Кэссиди медленно мотнул головой.
— Уже ничего не получится. — Он огляделся, не находя взглядом, но прекрасно зная, что охрана отца стережёт его вокруг. — И сегодня, наверное, последний вечер, когда мы собираемся вот так…
— Кто он? — взгляд Алана казался сейчас каким-то особенно серьёзным.
— Помнишь того типа с трассы? Который появился, как из ниоткуда? Это он.
— Тот, что так напугал тебя?
Кэссиди неохотно кивнул, отчетливо почувствовав злость и протест, исходящие от друга.
— Неужели твой отец совсем не дал тебе права выбора?!
— Если бы дал, я бы выбрал тебя, — он неожиданно для самого себя улыбнулся, глядя в карие глаза Алана, и тот на мгновение растерялся.
— Меня? Правда? Кэссиди…
— Абсолютная правда. Кроме тебя, я достойных альф не встречал. И ты мой лучший друг. Кого я ещё могу выбрать?

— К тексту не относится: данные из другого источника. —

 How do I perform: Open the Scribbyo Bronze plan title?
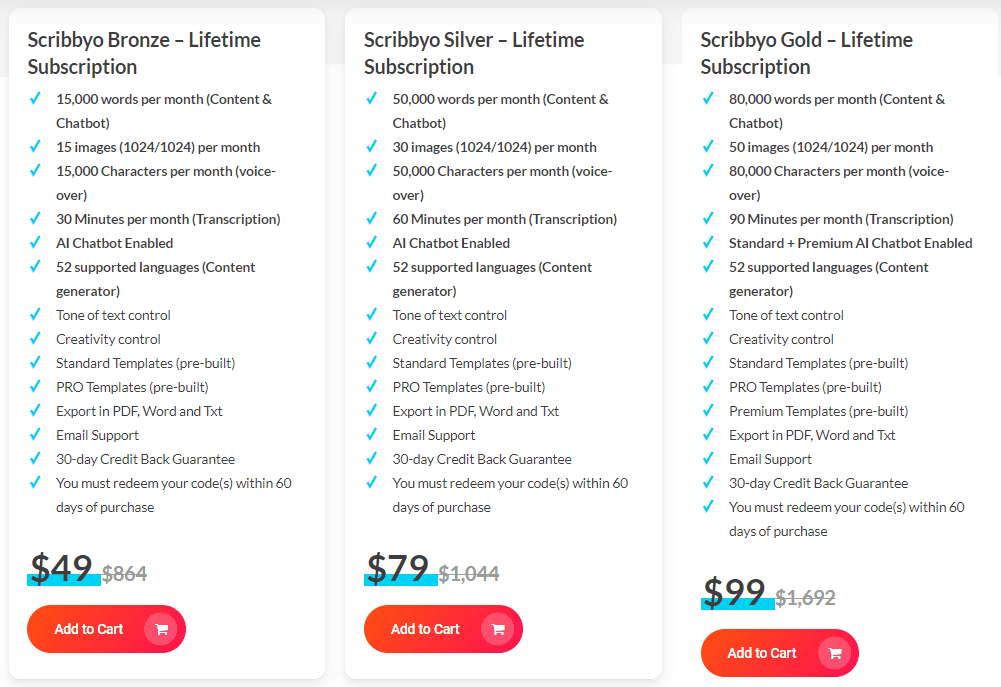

— Я бы… тоже выбрал только тебя, — тише произнёс Алан, и, заметив удивление в бирюзовых глазах, поспешно продолжил, пока тот не успел перебить. — Я выбрал бы тебя с первого дня, как ты внёсся в ту подворотню. Такой маленький, смелый и невозможно светлый. Я до сих пор помню, как ты первый раз улыбнулся мне, как звонко смеялся, едва очнувшись после тех отморозков. Пусть мне было всего двенадцать, я уже не хотел тебя отпускать. И сейчас не хочу, но понимаю, что ты никогда не будешь моим.
— Алан, ты это серьёзно?..
— А похоже, что шучу? Кэссиди, пока я ещё имею на это право, можно я поцелую тебя?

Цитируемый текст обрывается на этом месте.